| Exercise description |
Put the lines starting at the one containing "You are a GUI" and ending at the one containing "The image size is (1124, 632)." into a JSON list of strings, one string per line and no blank lines.

| Records |
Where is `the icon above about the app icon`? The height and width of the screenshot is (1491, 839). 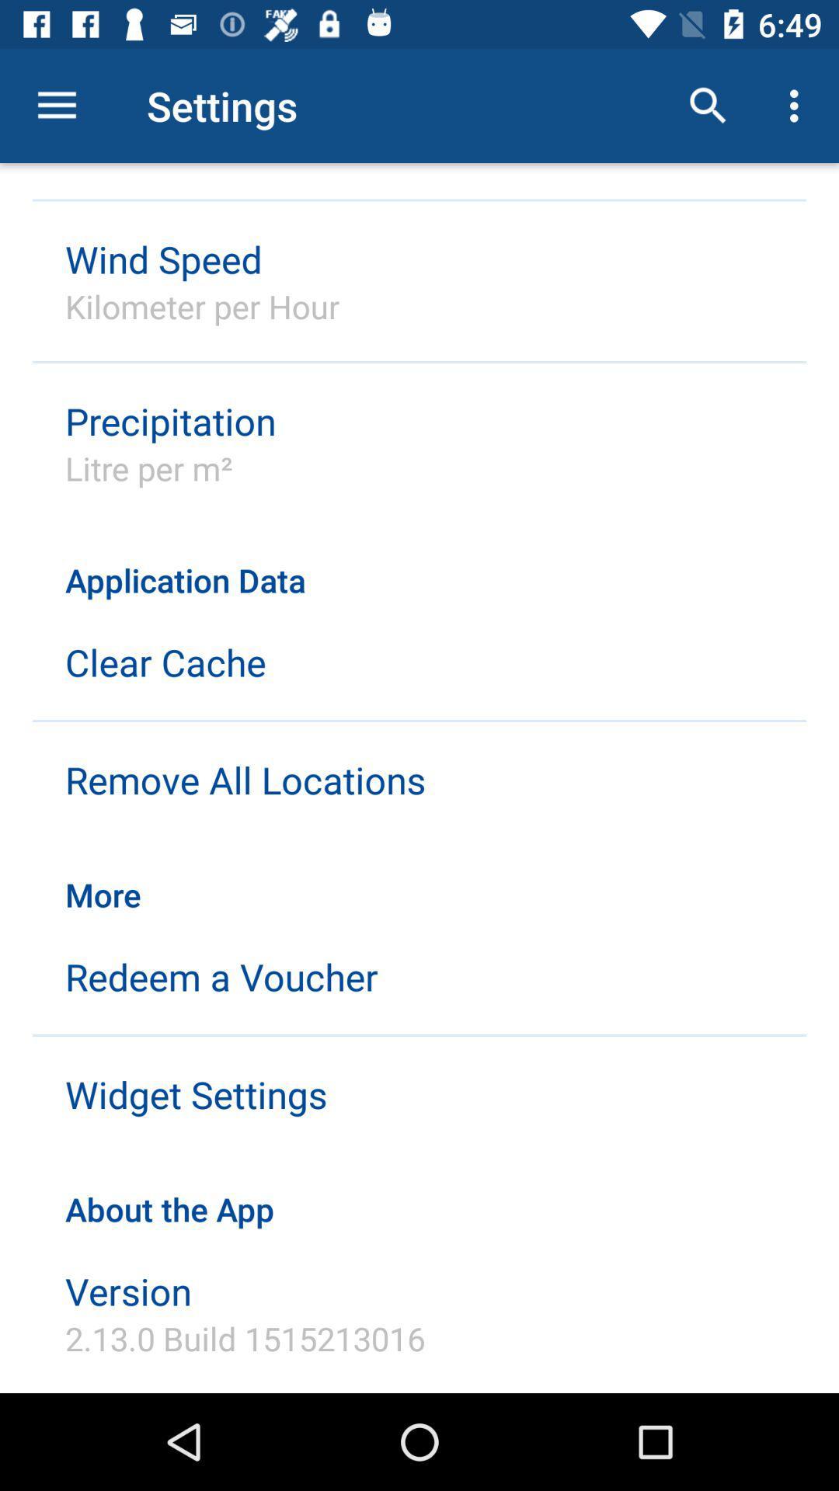 the icon above about the app icon is located at coordinates (195, 1094).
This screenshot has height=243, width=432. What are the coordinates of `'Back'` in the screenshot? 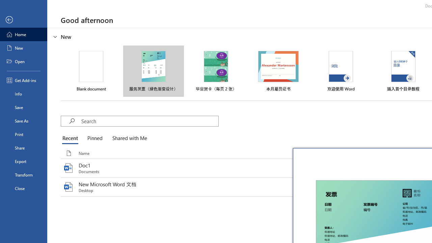 It's located at (23, 20).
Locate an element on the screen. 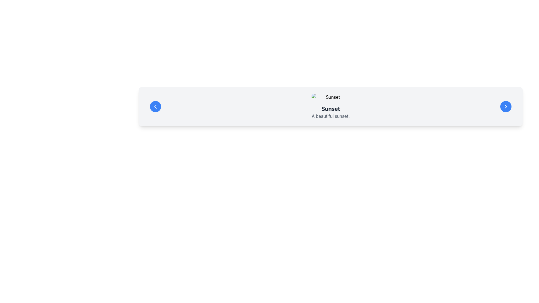  the left navigation chevron icon, which is a leftward-pointing arrow inside a circular button with a blue background is located at coordinates (155, 107).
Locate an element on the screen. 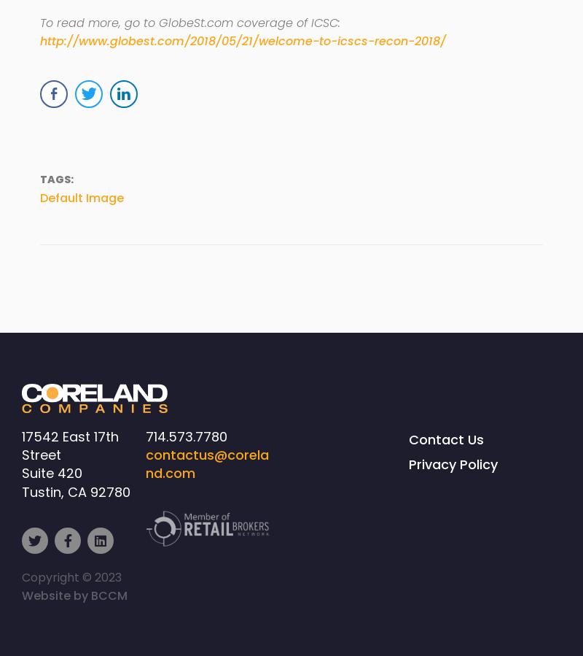 The width and height of the screenshot is (583, 656). 'Suite 420' is located at coordinates (22, 472).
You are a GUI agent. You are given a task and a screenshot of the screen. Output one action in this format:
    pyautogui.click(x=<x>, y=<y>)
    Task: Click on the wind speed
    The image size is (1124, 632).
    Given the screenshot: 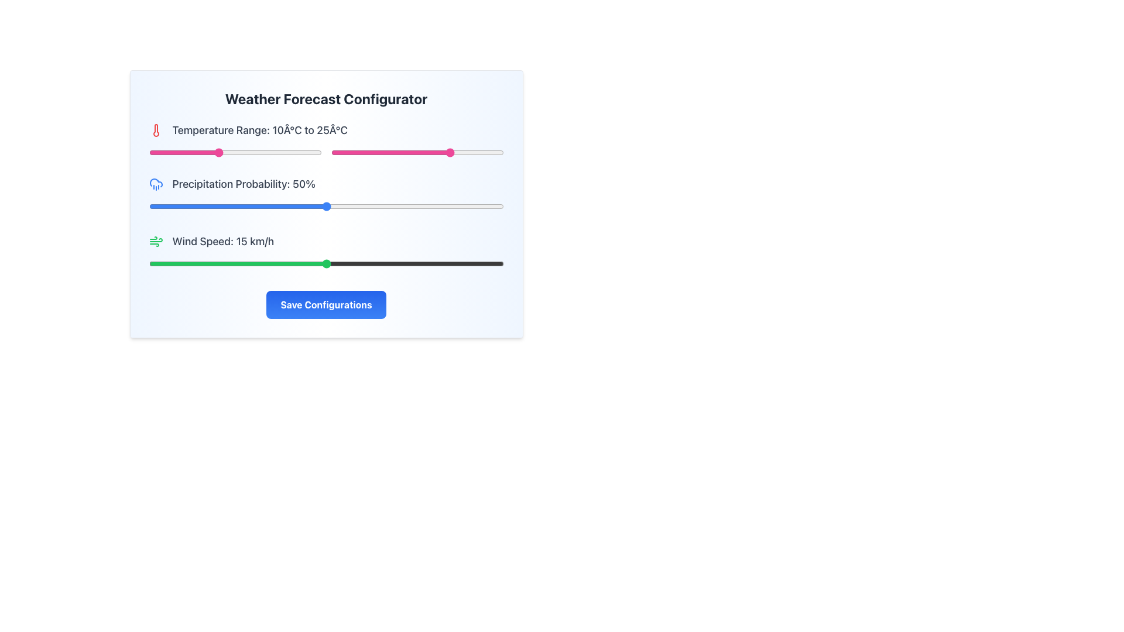 What is the action you would take?
    pyautogui.click(x=208, y=264)
    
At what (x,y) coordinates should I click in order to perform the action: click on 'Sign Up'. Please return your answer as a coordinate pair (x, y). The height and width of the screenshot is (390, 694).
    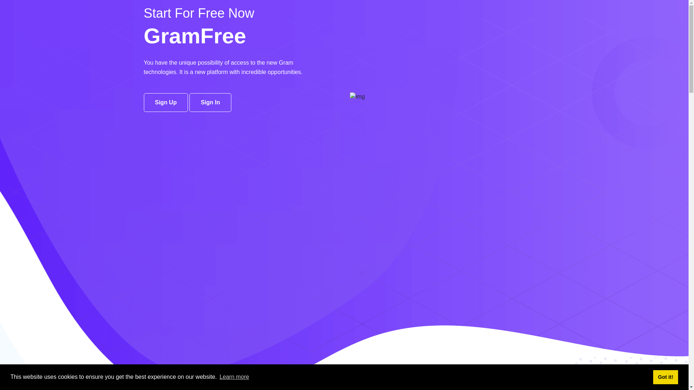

| Full answer |
[
  "You are a GUI agent. You are given a task and a screenshot of the screen. Output one action in this format:",
  "    pyautogui.click(x=<x>, y=<y>)",
  "    Task: Click on the wind speed",
  "    The image size is (1124, 632)."
]